» Task details
Please recast the stretch of items from the line containing "Task: Click the Solana logo icon" through the end of the items as a numbered list, leaving out blank lines and pictures.

» Stored records

## Start

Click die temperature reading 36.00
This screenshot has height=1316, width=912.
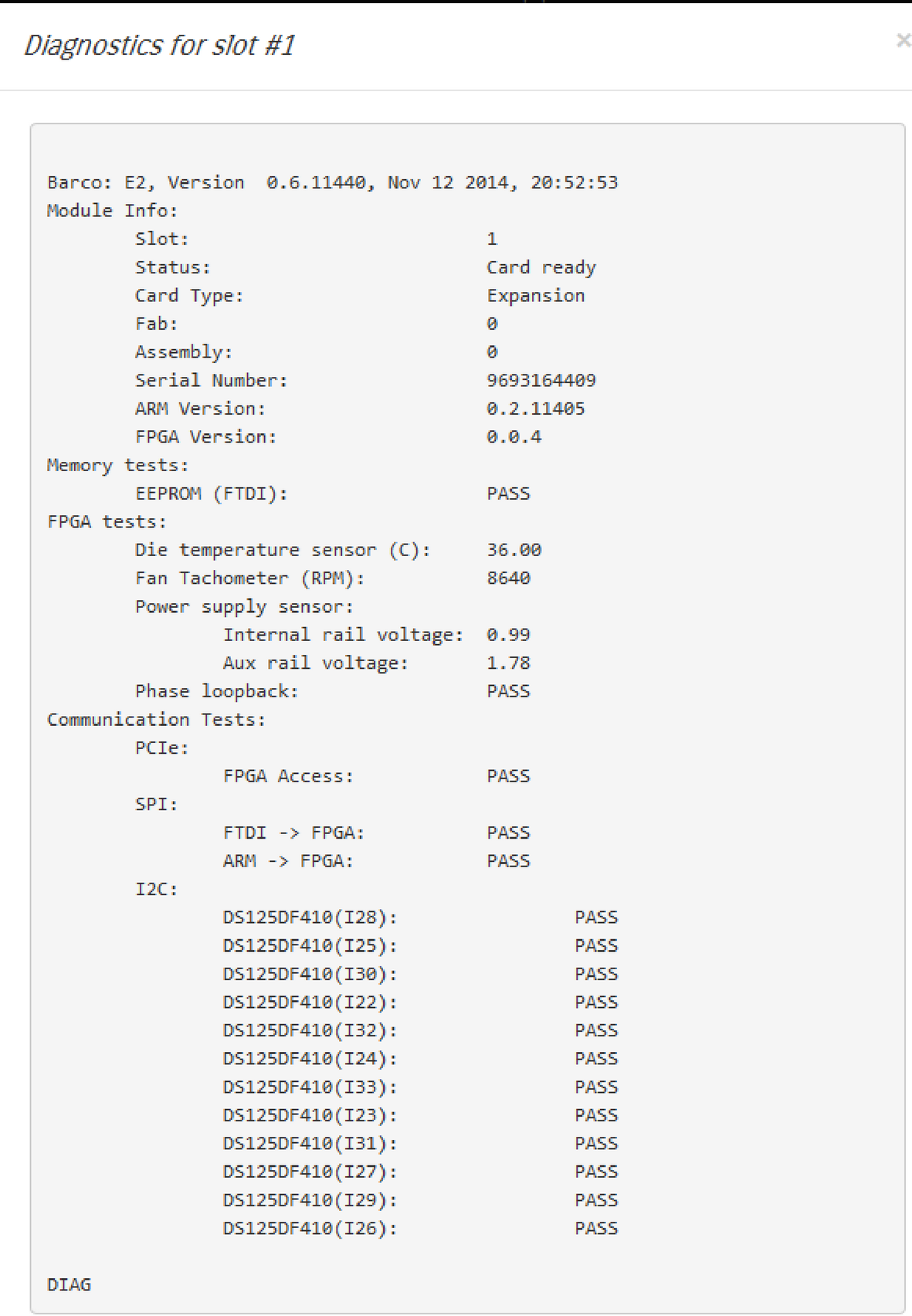[514, 550]
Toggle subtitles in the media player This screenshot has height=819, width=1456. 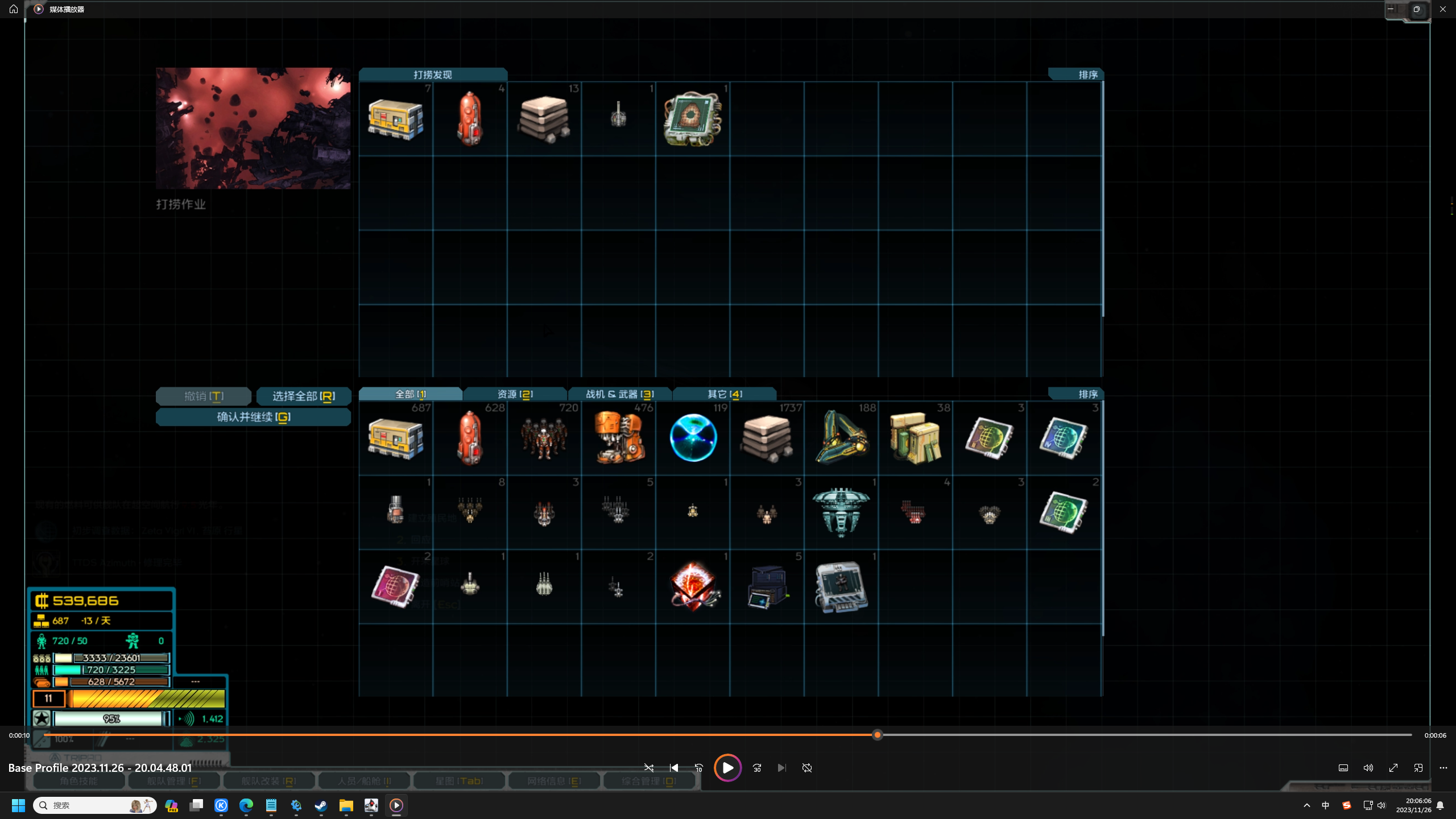1343,768
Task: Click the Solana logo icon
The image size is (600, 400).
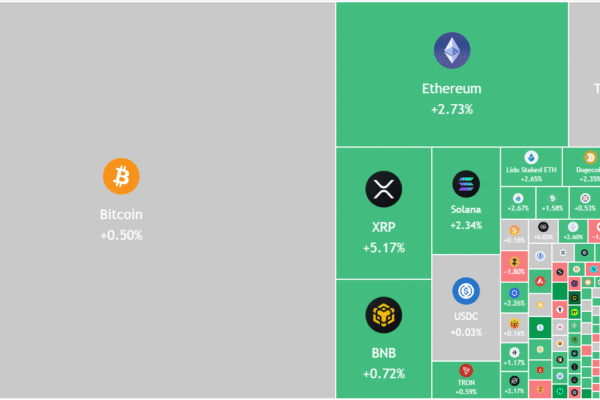Action: pos(466,183)
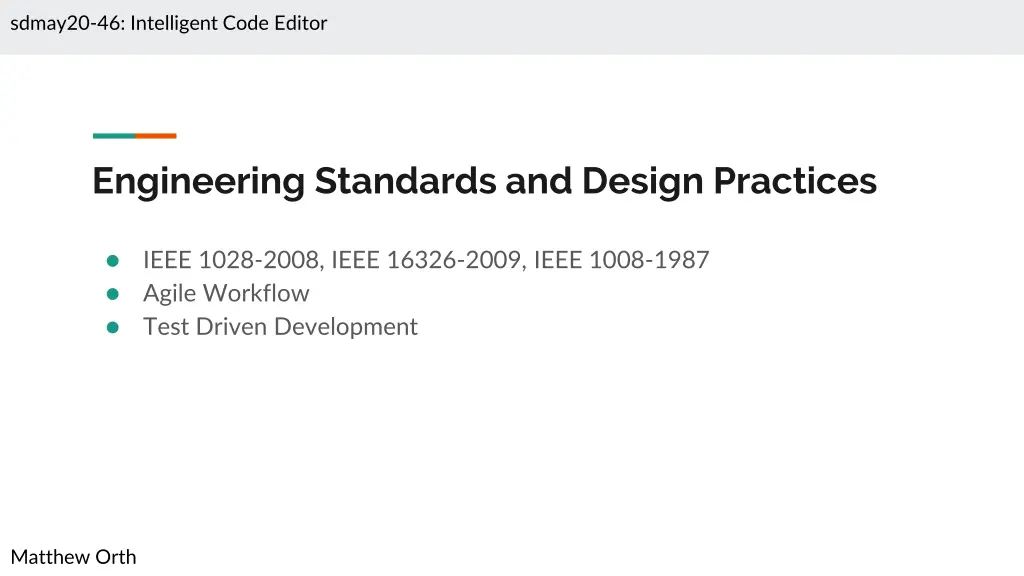Select the "IEEE 1028-2008" standard text

point(232,261)
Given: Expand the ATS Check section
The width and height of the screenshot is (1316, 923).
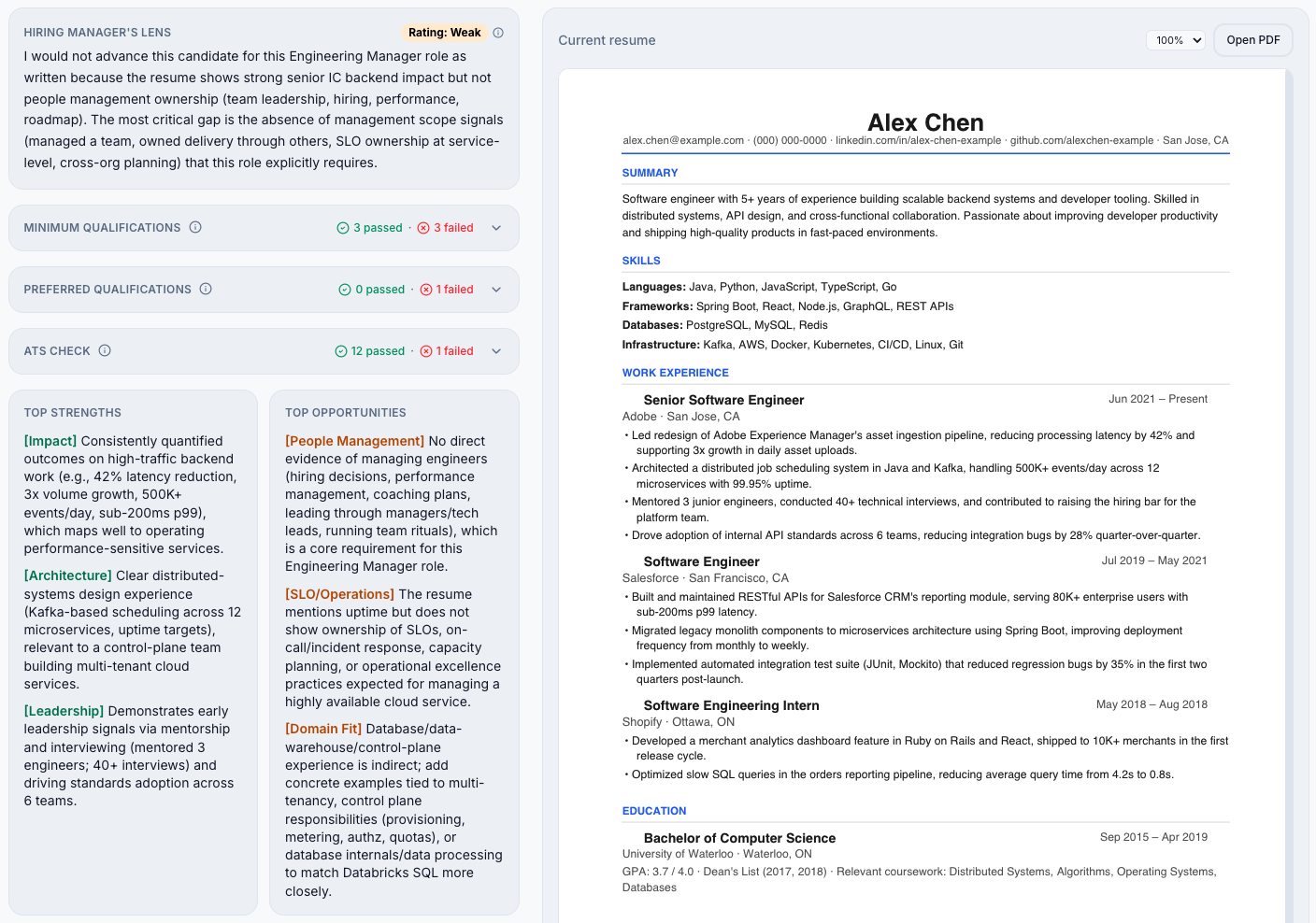Looking at the screenshot, I should coord(496,351).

## End

» Answer in full
1. Task: Click the Solana logo icon
2. The image size is (600, 400).
3. Action: pos(466,183)
4. Select the "IEEE 1028-2008" standard text
5. point(232,261)
6. Given: Expand the ATS Check section
7. The width and height of the screenshot is (1316, 923).
8. Looking at the screenshot, I should coord(496,351).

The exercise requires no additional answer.